Segera aku mencabut kemaluanku dan membopong tubuh Rini ke tempat yang
lebih luas dan menyuruh Rini telentang di bentangan karpet. Secepatnya
aku menindihnya sambil menekuk kedua kakinya sampai kedua ujung lututnya
menempel ke perut, sehingga kini tampak kemaluan Rini menyembul
mendongak ke atas menantangku. Segera kumasukkan senjataku kembali ke
dalam lubang kemaluan Rini.
Pantatku kembali naik turun berirama, tapi kali ini lebih kencang
seperti akan mencapai finis saja. Suara yang terdengar dari mulut Rini
semakin tidak karuan, seolah menikmati setiap sesuatu yang kulakukan
padanya. Tiba-tiba Rini memelukku sekuat-kuatnya. Goyanganku pun semakin
menjadi. Aku pun berteriak sejadinya, terasa ada sesuatu keluar dari
kemaluanku. Rini menggigit leherku sekuat-kuatnya, segera kurebut
bibirnya dan menggigitnya sekuatnya, Rini menjerit kesakitan sambil
bergetar hebat.
Mulutku terasa asin, ternyata bibir Rini berdarah, tapi seolah kami
tidak memperdulikannya, kami seolah terikat kuat dan berguling-guling di
lantai. Di atas sofa Agus dan isteriku ternyata juga sudah mencapai
puncaknya. Kulihat Resty tersenyum puas. Sementara Rini tidak mau
melepaskan kemaluanku dari dalam kemaluannya, kedua ujung tumit kakinya
masih menekan kedua pantatku. Tidak kusadari seluruh cairan yang keluar
dari kemaluanku masuk ke liang milik Rini. Kulihat Rini tidak
memperdulikannya.
Perlahan-lahan otot-ototku mengendur, dan akhirnya kemaluanku terlepas
dari kemaluan Rini. Rini tersenyum puas, walau kelelahan aku pun
merasakan kenikmatan tiada tara. Resty juga tersenyum, hanya nampak
malu-malu. Kemudian memunguti pakaiannya dan menuju kamar mandi.

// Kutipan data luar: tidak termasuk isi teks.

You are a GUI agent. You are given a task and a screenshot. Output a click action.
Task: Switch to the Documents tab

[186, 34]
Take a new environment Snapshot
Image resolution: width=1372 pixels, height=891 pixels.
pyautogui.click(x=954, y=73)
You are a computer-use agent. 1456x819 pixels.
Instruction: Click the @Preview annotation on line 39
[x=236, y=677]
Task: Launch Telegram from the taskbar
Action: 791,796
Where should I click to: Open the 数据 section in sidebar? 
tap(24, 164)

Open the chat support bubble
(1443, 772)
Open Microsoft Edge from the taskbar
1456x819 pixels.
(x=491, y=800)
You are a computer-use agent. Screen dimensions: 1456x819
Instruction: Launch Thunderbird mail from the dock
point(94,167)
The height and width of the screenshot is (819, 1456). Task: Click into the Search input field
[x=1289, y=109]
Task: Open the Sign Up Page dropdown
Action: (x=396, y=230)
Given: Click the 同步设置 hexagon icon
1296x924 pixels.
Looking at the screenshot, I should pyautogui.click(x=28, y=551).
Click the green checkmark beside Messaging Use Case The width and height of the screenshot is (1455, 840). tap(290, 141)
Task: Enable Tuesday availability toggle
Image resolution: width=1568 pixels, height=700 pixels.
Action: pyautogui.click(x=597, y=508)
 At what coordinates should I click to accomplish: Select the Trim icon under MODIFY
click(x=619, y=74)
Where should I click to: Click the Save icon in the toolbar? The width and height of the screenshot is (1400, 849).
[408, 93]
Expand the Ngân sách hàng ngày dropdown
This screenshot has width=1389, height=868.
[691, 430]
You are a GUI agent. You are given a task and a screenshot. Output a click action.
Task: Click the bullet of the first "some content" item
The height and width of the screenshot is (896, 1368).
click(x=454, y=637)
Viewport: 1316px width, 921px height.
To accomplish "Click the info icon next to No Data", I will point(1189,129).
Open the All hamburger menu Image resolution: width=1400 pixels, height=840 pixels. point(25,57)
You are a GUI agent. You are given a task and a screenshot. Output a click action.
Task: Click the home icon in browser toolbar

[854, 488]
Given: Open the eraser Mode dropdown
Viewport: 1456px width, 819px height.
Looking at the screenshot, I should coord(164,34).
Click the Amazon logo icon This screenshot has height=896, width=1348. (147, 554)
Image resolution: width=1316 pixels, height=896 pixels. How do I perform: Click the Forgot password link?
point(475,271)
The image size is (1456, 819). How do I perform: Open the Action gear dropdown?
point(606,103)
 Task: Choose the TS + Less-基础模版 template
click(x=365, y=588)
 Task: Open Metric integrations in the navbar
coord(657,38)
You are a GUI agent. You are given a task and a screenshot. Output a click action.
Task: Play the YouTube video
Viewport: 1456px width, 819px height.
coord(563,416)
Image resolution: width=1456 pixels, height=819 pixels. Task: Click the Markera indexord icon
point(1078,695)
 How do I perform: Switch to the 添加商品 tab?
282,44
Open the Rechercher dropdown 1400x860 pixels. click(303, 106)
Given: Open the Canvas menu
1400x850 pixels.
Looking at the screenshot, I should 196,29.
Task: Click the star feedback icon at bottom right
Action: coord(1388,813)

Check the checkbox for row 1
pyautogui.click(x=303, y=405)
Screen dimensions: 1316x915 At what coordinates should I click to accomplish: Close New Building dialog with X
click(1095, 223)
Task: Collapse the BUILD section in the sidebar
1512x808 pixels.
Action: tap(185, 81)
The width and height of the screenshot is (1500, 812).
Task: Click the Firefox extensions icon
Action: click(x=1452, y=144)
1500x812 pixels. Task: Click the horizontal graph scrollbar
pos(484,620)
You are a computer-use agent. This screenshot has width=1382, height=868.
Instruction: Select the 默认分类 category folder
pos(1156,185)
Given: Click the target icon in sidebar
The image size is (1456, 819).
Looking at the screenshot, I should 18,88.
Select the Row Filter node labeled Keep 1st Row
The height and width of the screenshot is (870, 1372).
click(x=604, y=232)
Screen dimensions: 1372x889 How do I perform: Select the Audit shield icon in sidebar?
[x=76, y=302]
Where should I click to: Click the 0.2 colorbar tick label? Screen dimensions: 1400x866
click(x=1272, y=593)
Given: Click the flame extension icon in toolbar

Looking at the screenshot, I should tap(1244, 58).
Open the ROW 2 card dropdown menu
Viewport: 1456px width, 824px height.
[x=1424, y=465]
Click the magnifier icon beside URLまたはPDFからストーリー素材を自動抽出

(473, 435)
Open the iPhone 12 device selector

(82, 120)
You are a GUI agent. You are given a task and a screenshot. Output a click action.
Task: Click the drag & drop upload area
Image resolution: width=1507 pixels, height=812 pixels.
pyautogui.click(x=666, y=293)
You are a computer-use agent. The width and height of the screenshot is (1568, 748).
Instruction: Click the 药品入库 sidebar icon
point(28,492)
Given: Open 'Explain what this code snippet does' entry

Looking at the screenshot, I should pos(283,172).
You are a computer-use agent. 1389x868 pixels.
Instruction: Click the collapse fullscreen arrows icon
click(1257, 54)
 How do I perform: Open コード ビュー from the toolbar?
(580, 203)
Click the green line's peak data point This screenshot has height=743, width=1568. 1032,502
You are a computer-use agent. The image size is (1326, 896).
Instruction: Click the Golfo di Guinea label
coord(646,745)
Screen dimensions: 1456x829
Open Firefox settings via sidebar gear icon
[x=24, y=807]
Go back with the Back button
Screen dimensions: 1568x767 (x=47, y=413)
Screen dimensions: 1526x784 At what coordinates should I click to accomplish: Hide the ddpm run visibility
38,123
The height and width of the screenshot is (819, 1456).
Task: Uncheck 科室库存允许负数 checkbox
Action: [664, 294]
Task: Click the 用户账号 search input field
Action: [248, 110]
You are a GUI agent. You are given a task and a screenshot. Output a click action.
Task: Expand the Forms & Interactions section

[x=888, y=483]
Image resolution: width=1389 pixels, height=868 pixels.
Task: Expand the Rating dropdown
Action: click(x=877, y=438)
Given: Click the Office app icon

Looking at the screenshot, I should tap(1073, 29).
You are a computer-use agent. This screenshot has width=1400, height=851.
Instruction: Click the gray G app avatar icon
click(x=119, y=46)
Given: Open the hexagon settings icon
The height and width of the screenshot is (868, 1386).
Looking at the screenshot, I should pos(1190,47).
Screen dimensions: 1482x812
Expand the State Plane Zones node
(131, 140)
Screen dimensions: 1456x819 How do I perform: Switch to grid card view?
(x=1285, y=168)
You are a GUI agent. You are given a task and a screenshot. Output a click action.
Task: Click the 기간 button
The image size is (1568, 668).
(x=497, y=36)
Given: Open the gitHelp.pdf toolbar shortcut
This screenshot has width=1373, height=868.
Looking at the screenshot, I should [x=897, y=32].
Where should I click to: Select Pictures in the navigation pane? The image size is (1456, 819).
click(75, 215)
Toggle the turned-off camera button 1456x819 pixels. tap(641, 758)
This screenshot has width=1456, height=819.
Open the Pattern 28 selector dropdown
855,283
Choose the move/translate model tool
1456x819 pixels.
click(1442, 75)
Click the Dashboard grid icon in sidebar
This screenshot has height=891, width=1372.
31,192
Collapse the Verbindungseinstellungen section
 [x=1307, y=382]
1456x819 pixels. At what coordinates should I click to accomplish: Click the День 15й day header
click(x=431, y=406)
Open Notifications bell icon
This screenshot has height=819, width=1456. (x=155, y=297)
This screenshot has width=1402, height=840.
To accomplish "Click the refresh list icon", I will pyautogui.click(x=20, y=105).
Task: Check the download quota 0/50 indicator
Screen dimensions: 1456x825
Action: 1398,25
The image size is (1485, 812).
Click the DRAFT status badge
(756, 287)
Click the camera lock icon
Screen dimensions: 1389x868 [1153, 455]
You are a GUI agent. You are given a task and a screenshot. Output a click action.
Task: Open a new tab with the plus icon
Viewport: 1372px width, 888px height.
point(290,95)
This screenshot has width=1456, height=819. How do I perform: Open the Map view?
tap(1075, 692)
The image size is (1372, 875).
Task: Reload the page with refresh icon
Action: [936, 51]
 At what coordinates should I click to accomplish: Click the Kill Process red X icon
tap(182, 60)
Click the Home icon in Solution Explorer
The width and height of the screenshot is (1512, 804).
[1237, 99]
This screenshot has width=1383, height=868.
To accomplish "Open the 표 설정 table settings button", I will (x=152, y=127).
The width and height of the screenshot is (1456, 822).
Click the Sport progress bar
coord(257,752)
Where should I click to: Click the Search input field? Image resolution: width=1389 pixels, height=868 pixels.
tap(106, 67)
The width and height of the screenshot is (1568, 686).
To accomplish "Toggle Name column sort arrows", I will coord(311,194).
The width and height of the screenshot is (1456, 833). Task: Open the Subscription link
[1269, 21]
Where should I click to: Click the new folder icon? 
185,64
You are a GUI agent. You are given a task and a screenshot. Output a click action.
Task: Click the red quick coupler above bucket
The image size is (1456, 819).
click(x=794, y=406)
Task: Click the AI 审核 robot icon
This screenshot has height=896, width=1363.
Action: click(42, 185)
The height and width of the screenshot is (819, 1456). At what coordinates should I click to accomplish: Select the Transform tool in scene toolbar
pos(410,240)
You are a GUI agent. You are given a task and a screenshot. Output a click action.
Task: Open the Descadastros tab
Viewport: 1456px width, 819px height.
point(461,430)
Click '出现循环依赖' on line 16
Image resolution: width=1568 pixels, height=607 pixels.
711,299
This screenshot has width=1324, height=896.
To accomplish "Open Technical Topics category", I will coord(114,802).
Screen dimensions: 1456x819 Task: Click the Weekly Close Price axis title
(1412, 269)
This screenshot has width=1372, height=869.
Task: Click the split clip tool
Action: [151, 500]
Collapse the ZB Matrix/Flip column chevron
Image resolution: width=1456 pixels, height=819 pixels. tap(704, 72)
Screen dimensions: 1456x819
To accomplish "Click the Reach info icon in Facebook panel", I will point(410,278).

Hingga saat ini peristiwa itu masih jelas dalam ingatanku. Agus dan Rini
sekarang sudah pindah dan kembali ke Jakarta. Sesekali kami masih
berhubungan lewat telepon. Mungkin aku tidak akan pernah melupakan
peristiwa itu. Pernah suatu waktu Rini berkunjung ke rumah kami,
kebetulan aku tidak ada di rumah. Dia hanya ketemu dengan isteriku.